Every generation has its own unique perspective and approach to family, work, finances, and the social and political systems, etc. And every generation complains about the generation after them! The Traditionalists complained about the Baby Boomers; the Baby Boomers complained about Generation X; and now everyone seems to be complaining about the Millennials.
I think it is time to have a different conversation. Let’s talk about the positive attributes of the millennial generation. I have had the pleasure of interacting with more and more millennial professionals. They are a very fun and socially conscientious generation. The millennials are confident, and they are not letting their age/gender/sexual orientation/disability/ethnicity/race/religion stand in their way! They are a smart generation, both highly educated and extremely tech savvy. They are open to change and want to learn new skills and improved ways to do things. They are highly collaborative and tend to do very well in teams. They want to be challenged, trained and mentored. They are creative, innovative and believe technology can drive change and new ideas. They are highly sociable and loyal to their peers. They embrace multiculturism and globalism. They are politically savvy. They have a strong sense of civic duty and community responsibility.

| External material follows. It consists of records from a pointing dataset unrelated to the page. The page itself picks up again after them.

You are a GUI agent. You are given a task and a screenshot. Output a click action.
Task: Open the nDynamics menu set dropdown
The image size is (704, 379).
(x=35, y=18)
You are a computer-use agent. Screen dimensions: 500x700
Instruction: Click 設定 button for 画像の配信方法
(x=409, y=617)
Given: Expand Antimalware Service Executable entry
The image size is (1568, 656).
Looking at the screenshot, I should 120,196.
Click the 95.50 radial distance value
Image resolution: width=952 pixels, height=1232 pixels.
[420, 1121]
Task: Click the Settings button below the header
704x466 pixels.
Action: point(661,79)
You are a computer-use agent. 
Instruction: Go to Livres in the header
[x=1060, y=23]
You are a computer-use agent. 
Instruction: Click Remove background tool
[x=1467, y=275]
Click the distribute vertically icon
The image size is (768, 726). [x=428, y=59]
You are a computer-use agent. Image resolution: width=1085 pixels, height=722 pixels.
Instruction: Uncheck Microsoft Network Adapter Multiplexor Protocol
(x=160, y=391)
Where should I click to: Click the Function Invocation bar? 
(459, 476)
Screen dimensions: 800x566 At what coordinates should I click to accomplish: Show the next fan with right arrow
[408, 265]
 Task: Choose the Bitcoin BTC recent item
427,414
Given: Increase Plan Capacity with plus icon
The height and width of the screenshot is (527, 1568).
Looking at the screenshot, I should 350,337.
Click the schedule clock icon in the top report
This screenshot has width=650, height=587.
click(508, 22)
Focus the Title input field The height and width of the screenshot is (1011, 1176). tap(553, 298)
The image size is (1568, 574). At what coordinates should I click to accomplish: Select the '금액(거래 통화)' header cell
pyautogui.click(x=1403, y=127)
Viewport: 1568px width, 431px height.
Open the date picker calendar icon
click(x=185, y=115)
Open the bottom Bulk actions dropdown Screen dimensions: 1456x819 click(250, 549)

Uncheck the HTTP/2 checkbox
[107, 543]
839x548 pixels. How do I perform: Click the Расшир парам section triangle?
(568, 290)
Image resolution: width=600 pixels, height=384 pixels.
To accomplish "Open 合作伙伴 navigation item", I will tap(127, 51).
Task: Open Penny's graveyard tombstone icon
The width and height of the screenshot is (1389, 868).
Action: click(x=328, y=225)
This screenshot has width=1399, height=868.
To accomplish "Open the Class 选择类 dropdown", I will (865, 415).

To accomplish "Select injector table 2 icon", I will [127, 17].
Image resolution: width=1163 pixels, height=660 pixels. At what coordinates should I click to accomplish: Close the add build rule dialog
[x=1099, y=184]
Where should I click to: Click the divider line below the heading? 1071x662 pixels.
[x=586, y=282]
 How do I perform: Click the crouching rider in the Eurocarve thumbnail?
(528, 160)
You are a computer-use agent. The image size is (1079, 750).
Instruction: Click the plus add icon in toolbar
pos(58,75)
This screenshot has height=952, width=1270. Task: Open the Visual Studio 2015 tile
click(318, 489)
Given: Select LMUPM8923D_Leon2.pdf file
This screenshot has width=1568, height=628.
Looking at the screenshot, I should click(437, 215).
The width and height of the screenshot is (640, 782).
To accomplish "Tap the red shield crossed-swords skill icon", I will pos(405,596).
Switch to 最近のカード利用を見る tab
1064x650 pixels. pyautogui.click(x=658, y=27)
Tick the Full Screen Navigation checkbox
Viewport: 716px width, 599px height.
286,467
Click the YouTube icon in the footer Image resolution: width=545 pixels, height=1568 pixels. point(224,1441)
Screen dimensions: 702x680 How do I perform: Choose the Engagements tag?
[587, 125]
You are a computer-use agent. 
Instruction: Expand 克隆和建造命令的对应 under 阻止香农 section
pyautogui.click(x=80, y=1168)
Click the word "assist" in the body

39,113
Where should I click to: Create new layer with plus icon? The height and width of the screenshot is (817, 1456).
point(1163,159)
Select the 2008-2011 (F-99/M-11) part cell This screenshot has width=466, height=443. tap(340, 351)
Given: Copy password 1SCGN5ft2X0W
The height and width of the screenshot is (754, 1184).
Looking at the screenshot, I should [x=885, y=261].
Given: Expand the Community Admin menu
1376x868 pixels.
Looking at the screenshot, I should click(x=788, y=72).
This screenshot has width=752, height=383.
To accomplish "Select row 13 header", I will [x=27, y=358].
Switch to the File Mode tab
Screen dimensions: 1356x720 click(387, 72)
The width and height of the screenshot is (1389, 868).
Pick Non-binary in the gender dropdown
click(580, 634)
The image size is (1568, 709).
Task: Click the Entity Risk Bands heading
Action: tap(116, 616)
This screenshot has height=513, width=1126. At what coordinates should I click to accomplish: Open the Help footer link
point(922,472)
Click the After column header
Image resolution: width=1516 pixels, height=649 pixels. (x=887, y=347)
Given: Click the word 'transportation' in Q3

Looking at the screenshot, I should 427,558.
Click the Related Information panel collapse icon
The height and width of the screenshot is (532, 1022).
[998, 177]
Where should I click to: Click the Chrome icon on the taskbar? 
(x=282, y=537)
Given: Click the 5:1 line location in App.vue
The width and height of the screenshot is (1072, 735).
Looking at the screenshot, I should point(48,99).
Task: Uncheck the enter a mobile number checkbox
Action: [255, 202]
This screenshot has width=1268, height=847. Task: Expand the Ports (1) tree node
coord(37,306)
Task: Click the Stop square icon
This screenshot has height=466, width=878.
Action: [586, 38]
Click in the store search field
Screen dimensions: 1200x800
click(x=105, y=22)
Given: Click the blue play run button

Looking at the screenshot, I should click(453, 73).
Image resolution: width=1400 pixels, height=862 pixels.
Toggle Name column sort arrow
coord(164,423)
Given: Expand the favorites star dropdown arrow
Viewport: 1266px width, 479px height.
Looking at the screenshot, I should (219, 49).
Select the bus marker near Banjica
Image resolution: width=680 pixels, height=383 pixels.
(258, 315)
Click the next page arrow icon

It is important to understand the strengths of a generation as much as you know their weaknesses. And while not all characteristics of a generation will be true for each individual, understanding the generalities will help leaders become better at motivating and retaining this generation in the workplace. After you recognize the strengths within the millennial workforce, leaders will be able to modify functions and processes and adopt programs in a manner which capitalize on the numerous strengths within this generation.
For example, let’s say that you have a sales team that is predominantly Millennials. Conduct a SWOT analysis with them. You might be surprised at what they view as the strengths, weaknesses, threats and opportunities. Collaborate with them on each step of the process. Then take those insights and develop a strategy that maximizes their strengths and mitigates their weaknesses.
Since we know that flex-time, time-off and life-work balance are more important to the Millennials than titles and money; does your current benefits and compensation plans reflect this? Does your employee recognition program have components of it that account for the variety of ways that each generation prefers to be appreciated?
Do you have an organized and methodical approach to staff training and development? Do you offer a mentoring program? An organized onboarding program, staff development workshops, a leadership development series, management training, and cross-training programs are just a few examples of programs which help in the recruitment, engagement and retention of the millennial generation in the workplace. Not to mention, quality training and professional development programs deliver a win-win for your organization by increasing your overall employee productivity and improving the consistency and therefore quality of the products and/or services.
Just think, it won’t be too long until the Millennials are complaining about the Generation Z workforce!